What is expected:
Copy nothing from the entries below except the lines from the one containing "Listings (49, 1053)" through the one containing "Wareham (167, 1767)", and copy those exactly.

(Dataset entries)
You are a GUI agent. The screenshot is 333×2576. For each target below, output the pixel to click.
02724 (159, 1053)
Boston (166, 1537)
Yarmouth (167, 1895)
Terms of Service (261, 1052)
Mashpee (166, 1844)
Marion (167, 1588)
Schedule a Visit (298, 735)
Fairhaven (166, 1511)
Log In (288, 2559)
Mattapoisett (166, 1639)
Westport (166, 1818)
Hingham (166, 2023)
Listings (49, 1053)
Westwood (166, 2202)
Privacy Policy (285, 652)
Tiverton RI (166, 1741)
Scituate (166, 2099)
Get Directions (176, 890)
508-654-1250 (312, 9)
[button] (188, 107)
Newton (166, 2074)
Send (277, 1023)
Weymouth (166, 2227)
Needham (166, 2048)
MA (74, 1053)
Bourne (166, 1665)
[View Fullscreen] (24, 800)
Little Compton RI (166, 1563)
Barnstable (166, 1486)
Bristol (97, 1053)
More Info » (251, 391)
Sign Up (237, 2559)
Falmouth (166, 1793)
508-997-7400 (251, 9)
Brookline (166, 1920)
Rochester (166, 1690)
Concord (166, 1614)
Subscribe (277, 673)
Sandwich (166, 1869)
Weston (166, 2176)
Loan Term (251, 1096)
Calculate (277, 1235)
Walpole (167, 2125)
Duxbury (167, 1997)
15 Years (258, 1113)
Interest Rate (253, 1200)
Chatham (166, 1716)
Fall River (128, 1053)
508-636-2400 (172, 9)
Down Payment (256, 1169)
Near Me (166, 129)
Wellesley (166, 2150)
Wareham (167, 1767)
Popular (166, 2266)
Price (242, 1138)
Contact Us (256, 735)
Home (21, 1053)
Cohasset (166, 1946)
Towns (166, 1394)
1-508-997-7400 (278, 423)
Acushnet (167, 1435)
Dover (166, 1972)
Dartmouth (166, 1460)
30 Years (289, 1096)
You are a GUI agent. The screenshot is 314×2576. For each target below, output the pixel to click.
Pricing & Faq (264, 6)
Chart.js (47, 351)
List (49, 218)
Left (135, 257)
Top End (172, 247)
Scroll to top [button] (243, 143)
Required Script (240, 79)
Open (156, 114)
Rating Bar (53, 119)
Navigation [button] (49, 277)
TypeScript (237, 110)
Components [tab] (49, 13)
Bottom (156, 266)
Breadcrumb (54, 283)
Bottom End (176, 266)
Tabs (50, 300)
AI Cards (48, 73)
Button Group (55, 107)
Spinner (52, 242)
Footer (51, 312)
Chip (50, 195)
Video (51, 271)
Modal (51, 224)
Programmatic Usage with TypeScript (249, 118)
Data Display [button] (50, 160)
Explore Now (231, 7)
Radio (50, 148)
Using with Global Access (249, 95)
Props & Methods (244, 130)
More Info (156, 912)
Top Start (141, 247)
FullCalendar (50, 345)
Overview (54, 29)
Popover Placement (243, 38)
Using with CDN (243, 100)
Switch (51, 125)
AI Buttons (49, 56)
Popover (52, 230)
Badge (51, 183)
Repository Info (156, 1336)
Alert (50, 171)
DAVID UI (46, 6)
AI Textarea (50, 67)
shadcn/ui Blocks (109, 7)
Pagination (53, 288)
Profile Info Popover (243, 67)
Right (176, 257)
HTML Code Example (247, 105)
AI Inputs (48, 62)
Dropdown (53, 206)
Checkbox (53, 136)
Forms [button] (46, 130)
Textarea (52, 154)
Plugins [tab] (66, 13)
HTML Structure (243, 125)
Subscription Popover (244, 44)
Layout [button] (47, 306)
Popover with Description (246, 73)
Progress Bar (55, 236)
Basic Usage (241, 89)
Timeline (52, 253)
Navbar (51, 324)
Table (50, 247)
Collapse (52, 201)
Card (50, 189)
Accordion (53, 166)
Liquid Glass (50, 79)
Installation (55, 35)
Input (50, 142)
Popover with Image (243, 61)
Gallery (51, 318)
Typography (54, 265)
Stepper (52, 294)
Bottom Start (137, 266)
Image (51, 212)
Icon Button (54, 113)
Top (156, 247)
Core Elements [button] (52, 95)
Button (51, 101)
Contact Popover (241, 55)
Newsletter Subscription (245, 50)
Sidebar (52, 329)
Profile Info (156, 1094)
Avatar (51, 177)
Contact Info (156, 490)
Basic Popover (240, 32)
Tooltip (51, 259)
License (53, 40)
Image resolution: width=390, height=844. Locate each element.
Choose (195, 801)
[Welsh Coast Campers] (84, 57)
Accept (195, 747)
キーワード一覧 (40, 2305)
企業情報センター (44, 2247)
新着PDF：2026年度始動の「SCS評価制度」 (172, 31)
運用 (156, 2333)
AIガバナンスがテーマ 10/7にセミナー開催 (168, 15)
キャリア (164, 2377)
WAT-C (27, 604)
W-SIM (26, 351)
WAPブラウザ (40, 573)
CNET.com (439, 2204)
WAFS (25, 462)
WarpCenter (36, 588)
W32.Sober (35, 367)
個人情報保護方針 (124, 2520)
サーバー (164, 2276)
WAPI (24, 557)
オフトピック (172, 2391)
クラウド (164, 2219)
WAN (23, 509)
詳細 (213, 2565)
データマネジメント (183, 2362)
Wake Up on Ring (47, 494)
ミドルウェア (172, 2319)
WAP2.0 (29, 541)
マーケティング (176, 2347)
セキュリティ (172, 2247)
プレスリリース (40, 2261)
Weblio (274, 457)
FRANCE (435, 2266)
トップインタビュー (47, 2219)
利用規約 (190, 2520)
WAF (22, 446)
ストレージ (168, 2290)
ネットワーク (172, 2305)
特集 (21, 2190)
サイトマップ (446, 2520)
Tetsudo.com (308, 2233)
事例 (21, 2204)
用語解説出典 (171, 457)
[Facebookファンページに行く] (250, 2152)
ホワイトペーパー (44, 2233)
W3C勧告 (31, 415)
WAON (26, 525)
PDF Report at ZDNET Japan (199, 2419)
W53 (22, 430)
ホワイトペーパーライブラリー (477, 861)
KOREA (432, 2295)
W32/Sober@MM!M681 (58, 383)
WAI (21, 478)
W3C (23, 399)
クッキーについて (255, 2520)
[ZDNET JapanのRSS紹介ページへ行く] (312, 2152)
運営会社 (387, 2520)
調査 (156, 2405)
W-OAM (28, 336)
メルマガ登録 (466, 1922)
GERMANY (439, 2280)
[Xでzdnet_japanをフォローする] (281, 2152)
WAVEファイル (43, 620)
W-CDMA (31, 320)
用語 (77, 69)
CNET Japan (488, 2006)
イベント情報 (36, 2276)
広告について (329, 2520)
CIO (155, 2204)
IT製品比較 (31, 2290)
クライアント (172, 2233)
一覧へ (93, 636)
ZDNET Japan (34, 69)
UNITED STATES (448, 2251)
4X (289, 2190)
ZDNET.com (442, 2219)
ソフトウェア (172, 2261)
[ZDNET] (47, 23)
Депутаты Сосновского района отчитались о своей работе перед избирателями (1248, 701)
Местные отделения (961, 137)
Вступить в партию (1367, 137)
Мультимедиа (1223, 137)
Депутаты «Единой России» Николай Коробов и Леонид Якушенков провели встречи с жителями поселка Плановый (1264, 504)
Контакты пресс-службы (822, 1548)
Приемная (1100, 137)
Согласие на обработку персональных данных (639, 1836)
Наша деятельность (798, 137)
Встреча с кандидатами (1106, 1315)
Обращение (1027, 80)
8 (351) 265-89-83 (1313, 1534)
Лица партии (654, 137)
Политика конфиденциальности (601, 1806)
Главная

Response to this task:
Listings (49, 1053)
Westwood (166, 2202)
Privacy Policy (285, 652)
Tiverton RI (166, 1741)
Scituate (166, 2099)
Get Directions (176, 890)
508-654-1250 (312, 9)
[button] (188, 107)
Newton (166, 2074)
Send (277, 1023)
Weymouth (166, 2227)
Needham (166, 2048)
MA (74, 1053)
Bourne (166, 1665)
[View Fullscreen] (24, 800)
Little Compton RI (166, 1563)
Barnstable (166, 1486)
Bristol (97, 1053)
More Info » (251, 391)
Sign Up (237, 2559)
Falmouth (166, 1793)
508-997-7400 (251, 9)
Brookline (166, 1920)
Rochester (166, 1690)
Concord (166, 1614)
Subscribe (277, 673)
Sandwich (166, 1869)
Weston (166, 2176)
Loan Term (251, 1096)
Calculate (277, 1235)
Walpole (167, 2125)
Duxbury (167, 1997)
15 Years (258, 1113)
Interest Rate (253, 1200)
Chatham (166, 1716)
Fall River (128, 1053)
508-636-2400 (172, 9)
Down Payment (256, 1169)
Near Me (166, 129)
Wellesley (166, 2150)
Wareham (167, 1767)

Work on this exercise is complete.